Small employer plans are not subject to COBRA for the years in which they qualify for this exception. However, if a plan has been subject to COBRA and becomes a small employer plan, the plan remains subject to COBRA for qualifying events that occurred during the period when the plan was subject to COBRA.

For purposes of COBRA, who is an employee?

For purposes of determining whether an employer is subject to COBRA, employee means only common law employees. Therefore, self-employed individuals, independent contractors and directors are not counted when determining whether an employer is subject to COBRA. The term employee means any individual working for the employer, including part-time and full-time employees, regardless of whether the employee has enrolled in the health plan or is eligible for health insurance.

For purposes of determining how many employees an employer employs, part-time employees may be counted as a fractional employee, with the fraction being equal to the number of hours worked divided by the number of hours that an employee must work in order to be considered full time. However, an employer may not consider a full-time employee as an individual working more than 40 hours a week for purposes of this calculation.

What is a health plan under COBRA?

A health plan is a plan maintained by an employer or employee organization to provide health care to individuals who have an employment-related connection to the employer or employee organization or to the families of such individuals. Individuals with an employment-related connection include employees, former employees and their family members.

A plan is considered to provide health care whether it does so directly or through insurance, reimbursement or other means, and whether it does so through an on-site facility or cafeteria or other flexible benefit arrangement. Insurance includes one or more individual policies under an arrangement maintained by an employer to provide health care to two or more employees.

Health care includes diagnosis, cure, mitigation, treatment or prevention of disease, and any other services or care for the purpose of affecting any structure or function of the body. Plans covering the following are generally considered health plans under COBRA:

• Medical or surgical care
• Prescription drugs
• Dental care
• Vision care
• Hearing care
• Drug and mental health treatment

Health flexible spending arrangements (FSAs) and health reimbursement arrangements (HRAs) are also health plans.
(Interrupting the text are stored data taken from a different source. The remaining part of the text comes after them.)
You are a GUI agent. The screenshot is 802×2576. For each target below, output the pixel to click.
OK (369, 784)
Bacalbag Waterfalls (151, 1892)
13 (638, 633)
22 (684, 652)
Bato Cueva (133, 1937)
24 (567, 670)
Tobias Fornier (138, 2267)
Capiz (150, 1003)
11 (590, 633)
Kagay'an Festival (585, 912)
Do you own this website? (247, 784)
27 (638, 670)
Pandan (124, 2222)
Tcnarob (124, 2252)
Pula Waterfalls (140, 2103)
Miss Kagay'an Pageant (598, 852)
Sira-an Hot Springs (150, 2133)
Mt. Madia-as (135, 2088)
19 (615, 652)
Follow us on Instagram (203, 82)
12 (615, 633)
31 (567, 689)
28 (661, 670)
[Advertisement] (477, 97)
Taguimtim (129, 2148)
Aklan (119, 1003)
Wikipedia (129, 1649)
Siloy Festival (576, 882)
Some health savings accounts may be considered health plans, but the IRS has indicated that COBRA does not apply to these accounts.
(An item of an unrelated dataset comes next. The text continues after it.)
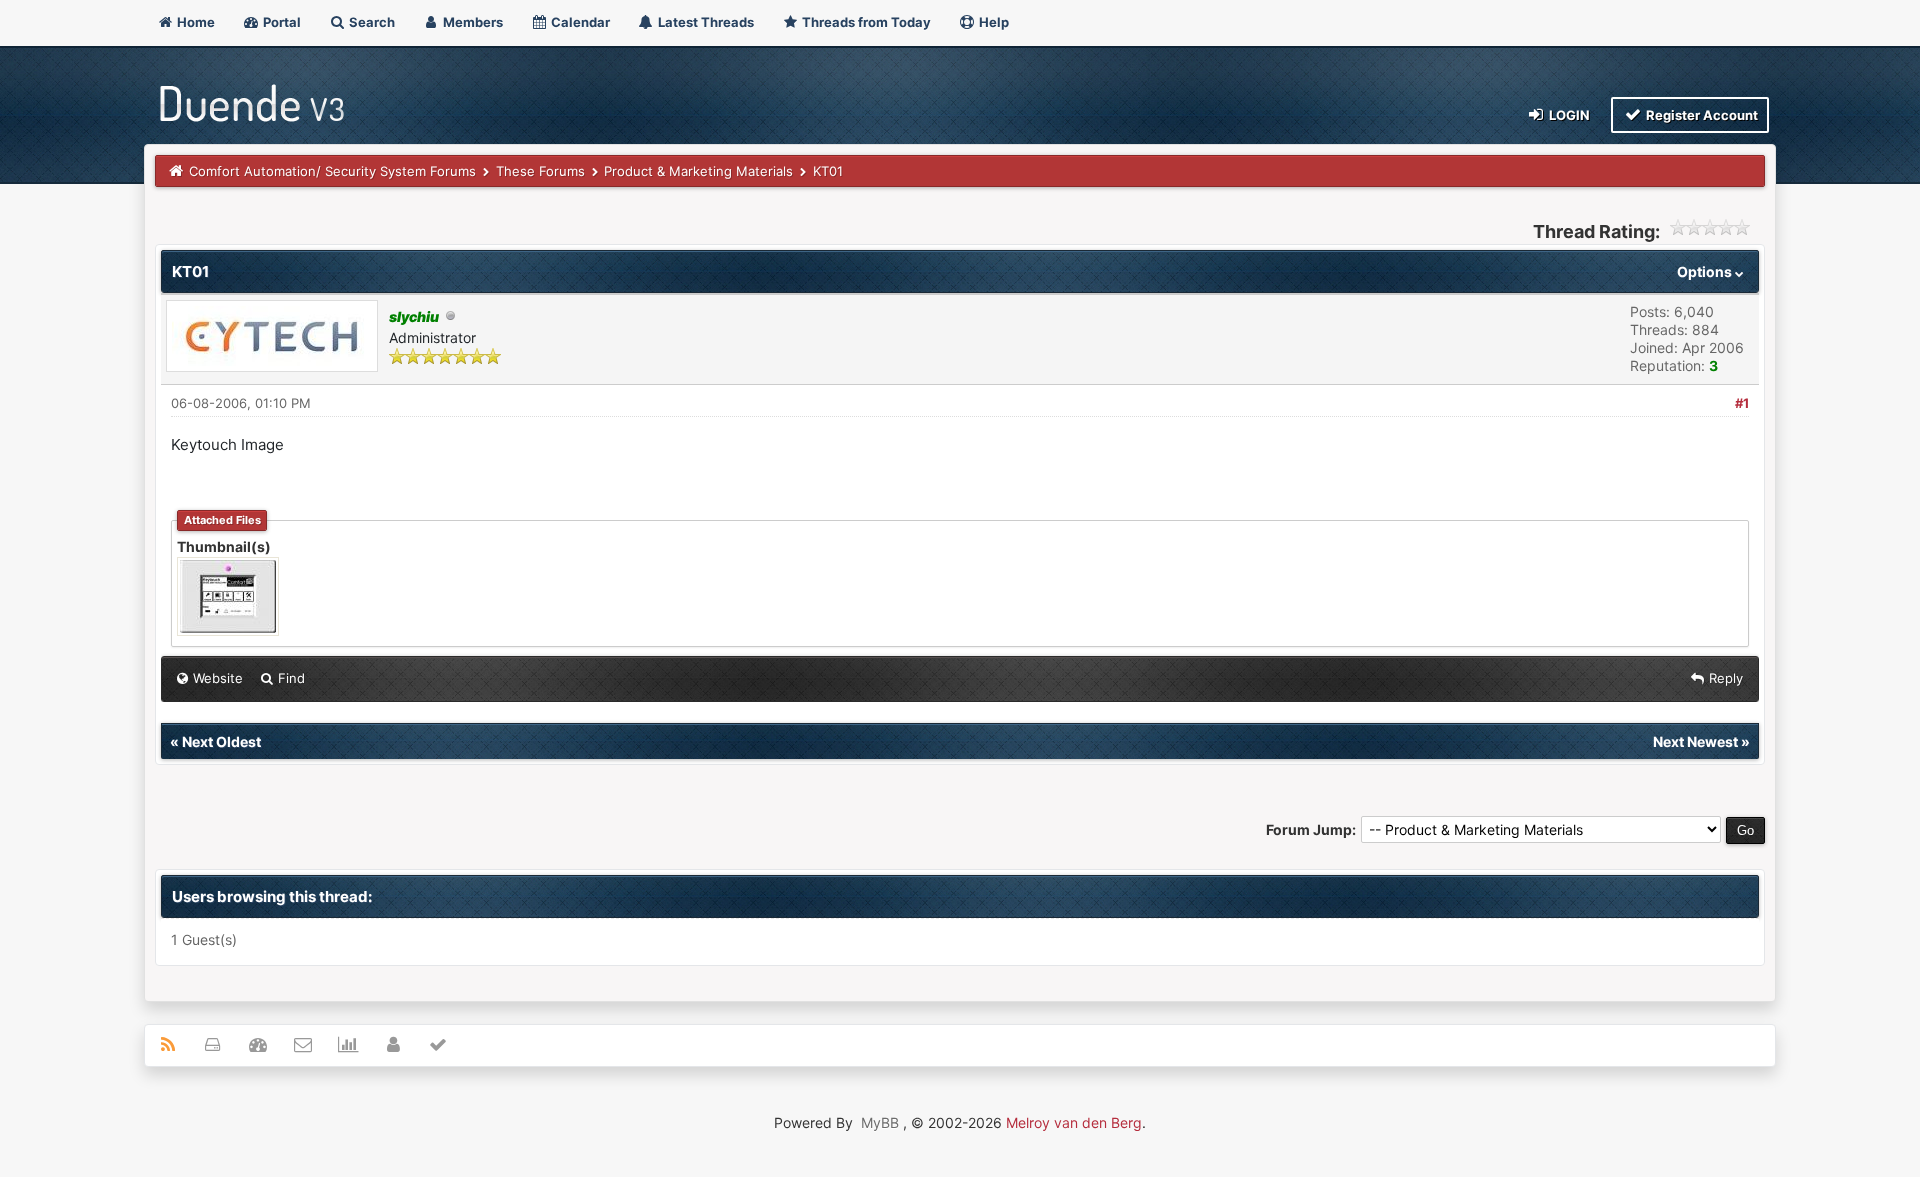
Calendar (579, 22)
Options (1706, 271)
Qualified Beneficiaries – Who is a qualified beneficiary?

A qualified beneficiary is any individual who, on the day before the qualifying event, is covered under a health plan by virtue of being on that day either:

  • An employee;
  • A spouse of a covered employee;
  • A dependent child of the covered employee*; or
  • Any child who is born to or placed for adoption with a covered employee during a period of COBRA continuation coverage.